[Collected data entries]
########

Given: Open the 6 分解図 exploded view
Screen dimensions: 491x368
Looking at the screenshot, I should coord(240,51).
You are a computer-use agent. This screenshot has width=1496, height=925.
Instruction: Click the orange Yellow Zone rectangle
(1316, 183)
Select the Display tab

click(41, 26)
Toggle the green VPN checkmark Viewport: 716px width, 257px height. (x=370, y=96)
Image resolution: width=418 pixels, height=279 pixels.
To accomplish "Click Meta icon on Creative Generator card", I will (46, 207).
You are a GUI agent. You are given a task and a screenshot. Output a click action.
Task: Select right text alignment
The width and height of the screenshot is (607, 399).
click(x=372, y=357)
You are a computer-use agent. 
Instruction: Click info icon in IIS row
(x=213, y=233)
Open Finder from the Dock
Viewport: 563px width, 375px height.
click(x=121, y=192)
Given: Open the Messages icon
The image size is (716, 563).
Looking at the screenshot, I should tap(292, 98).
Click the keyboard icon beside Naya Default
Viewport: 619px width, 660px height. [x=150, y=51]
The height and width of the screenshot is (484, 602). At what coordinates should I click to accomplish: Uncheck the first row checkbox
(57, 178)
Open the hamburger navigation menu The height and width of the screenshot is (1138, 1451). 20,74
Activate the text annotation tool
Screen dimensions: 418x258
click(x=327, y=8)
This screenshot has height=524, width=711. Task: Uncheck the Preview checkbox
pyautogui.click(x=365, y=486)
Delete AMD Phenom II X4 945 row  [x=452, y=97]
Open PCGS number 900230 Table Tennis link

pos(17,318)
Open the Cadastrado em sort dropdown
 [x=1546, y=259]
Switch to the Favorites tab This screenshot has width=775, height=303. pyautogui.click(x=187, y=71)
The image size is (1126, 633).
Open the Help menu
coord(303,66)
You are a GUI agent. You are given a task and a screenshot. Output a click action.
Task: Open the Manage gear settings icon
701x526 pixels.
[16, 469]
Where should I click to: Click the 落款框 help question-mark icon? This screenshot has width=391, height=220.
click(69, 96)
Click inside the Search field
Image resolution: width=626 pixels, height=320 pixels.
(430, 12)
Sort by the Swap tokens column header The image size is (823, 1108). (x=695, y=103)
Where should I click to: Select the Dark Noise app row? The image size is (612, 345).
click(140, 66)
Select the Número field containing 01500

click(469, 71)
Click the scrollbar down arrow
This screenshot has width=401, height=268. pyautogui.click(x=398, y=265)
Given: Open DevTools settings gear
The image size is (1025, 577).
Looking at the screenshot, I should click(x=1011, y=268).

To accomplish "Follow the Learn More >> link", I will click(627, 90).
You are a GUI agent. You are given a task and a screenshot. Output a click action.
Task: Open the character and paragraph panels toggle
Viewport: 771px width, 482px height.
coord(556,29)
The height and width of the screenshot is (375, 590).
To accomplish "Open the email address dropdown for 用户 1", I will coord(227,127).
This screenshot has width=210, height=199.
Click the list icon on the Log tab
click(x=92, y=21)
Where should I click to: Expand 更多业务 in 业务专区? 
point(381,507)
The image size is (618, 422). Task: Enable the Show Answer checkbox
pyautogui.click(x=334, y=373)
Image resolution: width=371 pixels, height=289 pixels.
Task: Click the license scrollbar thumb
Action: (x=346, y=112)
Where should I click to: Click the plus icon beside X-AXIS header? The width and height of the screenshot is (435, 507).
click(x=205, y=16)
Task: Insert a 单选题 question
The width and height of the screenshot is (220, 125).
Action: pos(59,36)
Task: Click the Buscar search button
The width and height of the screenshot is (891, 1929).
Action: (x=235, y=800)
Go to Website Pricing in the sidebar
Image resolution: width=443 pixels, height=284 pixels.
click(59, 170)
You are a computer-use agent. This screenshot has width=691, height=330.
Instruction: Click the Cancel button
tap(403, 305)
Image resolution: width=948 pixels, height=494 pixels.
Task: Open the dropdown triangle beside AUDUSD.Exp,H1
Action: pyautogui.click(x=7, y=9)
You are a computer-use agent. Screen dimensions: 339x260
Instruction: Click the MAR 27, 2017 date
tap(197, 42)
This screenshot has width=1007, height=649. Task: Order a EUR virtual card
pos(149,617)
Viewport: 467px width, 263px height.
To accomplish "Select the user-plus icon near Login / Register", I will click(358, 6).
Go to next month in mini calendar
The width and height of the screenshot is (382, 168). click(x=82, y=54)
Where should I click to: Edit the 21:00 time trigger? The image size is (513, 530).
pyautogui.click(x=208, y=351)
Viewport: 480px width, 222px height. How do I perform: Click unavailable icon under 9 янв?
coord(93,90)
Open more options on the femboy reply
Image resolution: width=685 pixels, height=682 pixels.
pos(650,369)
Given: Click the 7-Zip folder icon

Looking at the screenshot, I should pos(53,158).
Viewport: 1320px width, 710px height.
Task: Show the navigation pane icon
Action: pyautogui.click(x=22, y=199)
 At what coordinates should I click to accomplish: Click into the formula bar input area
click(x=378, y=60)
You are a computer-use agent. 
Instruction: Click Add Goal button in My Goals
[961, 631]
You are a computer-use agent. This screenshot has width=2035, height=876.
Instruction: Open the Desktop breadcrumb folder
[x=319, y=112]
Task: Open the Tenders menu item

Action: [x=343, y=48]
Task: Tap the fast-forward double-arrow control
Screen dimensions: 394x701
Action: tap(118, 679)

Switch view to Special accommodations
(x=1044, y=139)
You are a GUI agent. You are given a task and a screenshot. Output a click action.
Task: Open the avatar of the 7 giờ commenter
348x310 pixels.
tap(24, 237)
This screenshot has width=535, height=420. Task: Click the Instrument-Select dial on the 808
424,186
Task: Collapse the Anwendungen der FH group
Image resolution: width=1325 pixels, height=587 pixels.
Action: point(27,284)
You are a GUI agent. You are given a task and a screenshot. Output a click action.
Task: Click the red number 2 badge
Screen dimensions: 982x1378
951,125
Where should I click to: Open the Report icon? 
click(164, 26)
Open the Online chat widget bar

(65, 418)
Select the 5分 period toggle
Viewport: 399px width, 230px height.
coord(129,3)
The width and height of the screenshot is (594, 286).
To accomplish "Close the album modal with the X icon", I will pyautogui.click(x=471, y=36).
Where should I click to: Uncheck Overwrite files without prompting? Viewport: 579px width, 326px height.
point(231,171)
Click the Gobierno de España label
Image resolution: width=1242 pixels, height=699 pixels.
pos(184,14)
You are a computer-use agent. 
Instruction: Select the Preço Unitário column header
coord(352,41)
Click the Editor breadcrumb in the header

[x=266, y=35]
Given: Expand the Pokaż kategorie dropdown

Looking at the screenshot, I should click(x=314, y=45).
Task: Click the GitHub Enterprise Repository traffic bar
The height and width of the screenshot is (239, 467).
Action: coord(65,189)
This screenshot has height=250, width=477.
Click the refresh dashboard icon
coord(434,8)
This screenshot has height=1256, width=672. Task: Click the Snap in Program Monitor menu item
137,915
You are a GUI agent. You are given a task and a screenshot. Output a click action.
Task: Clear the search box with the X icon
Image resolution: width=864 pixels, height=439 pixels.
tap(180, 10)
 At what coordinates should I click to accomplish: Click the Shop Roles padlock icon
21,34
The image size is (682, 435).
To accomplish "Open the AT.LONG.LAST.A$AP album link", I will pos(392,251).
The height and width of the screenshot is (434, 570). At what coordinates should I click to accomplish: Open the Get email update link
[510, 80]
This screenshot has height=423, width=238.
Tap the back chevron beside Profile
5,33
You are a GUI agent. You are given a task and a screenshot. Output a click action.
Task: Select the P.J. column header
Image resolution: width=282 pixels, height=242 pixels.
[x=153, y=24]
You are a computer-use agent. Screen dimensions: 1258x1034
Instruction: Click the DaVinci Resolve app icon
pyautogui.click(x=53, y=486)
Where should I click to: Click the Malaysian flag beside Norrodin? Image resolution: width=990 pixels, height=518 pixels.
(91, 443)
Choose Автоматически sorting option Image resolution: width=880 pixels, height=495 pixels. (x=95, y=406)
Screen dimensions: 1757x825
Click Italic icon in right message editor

########

* [HOW TO COMPLETE THIS TASK] Every line from the one containing "This screenshot has height=250, width=477." to the close of the records must be reproduced exactly. Include both ends and nothing more.

* [RESPONSE BELOW]
This screenshot has height=250, width=477.
Click the refresh dashboard icon
coord(434,8)
This screenshot has height=1256, width=672. Task: Click the Snap in Program Monitor menu item
137,915
You are a GUI agent. You are given a task and a screenshot. Output a click action.
Task: Clear the search box with the X icon
Image resolution: width=864 pixels, height=439 pixels.
tap(180, 10)
 At what coordinates should I click to accomplish: Click the Shop Roles padlock icon
21,34
The image size is (682, 435).
To accomplish "Open the AT.LONG.LAST.A$AP album link", I will pos(392,251).
The height and width of the screenshot is (434, 570). At what coordinates should I click to accomplish: Open the Get email update link
[510, 80]
This screenshot has height=423, width=238.
Tap the back chevron beside Profile
5,33
You are a GUI agent. You are given a task and a screenshot. Output a click action.
Task: Select the P.J. column header
Image resolution: width=282 pixels, height=242 pixels.
[x=153, y=24]
You are a computer-use agent. Screen dimensions: 1258x1034
Instruction: Click the DaVinci Resolve app icon
pyautogui.click(x=53, y=486)
Where should I click to: Click the Malaysian flag beside Norrodin? Image resolution: width=990 pixels, height=518 pixels.
(91, 443)
Choose Автоматически sorting option Image resolution: width=880 pixels, height=495 pixels. (x=95, y=406)
Screen dimensions: 1757x825
Click Italic icon in right message editor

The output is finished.